Sunday, January 28, 2007

Shadowlands

Down to Salisbury Playhouse last night to see ‘Shadowlands’.

C. S. Lewis is the middle-aged Oxford don leading a life of complacent intellectual smugness. His shtick is writing and lecturing about theological issues such as the meaning of suffering. “We are blocks of stone, and the pain we feel is the sculptor, chiselling our shape out of the rock, to make us perfect”. God, that is. And our present life, the sculpting process, is the Shadowland, prefiguring the perfect world to come.

Lewis had met suffering when he was eight years old, when his mother had died of cancer, but had reacted with denial.

Enter Joy Gresham, an American poet with young son in tow, and a huge fan of Lewis. They meet and hit it off. The first part of the play shows Lewis falling in love with Gresham and not knowing it. As Gresham divorces her abusive American husband, Lewis agrees an arranged marriage to enable Joy to stay in the UK.

Now it’s Joy’s turn to be diagnosed with terminal cancer. Almost too late, Lewis realises that he is in love with Joy, a love which infuses his whole being. He has begun to live at last (‘he rejoins the human race’ as a review on Amazon has it) - and then she dies.

His is a searing grief - how can his previous glib thoughts about the necessary role of suffering in Christianity hold up?

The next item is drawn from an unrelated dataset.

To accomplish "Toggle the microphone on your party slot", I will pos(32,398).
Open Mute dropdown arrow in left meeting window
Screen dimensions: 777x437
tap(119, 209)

His clever, but shallow and vacuous intellectual theorisations collapse under the load of his unbearable anguish.

Somehow, his faith remains. We know, by the way, about the aftermath. Lewis wrote up his pain in a brutally honest journal “A Grief Observed” (here).

We thought the play was brilliant - excellent ensemble acting which captured the time (1950s) and attitudes perfectly. Most of Lewis’s misogynistic friends loathed Joy. As she was American, rather ‘in your face’ and had no time for their brittle anti-feminine banter, one can see why.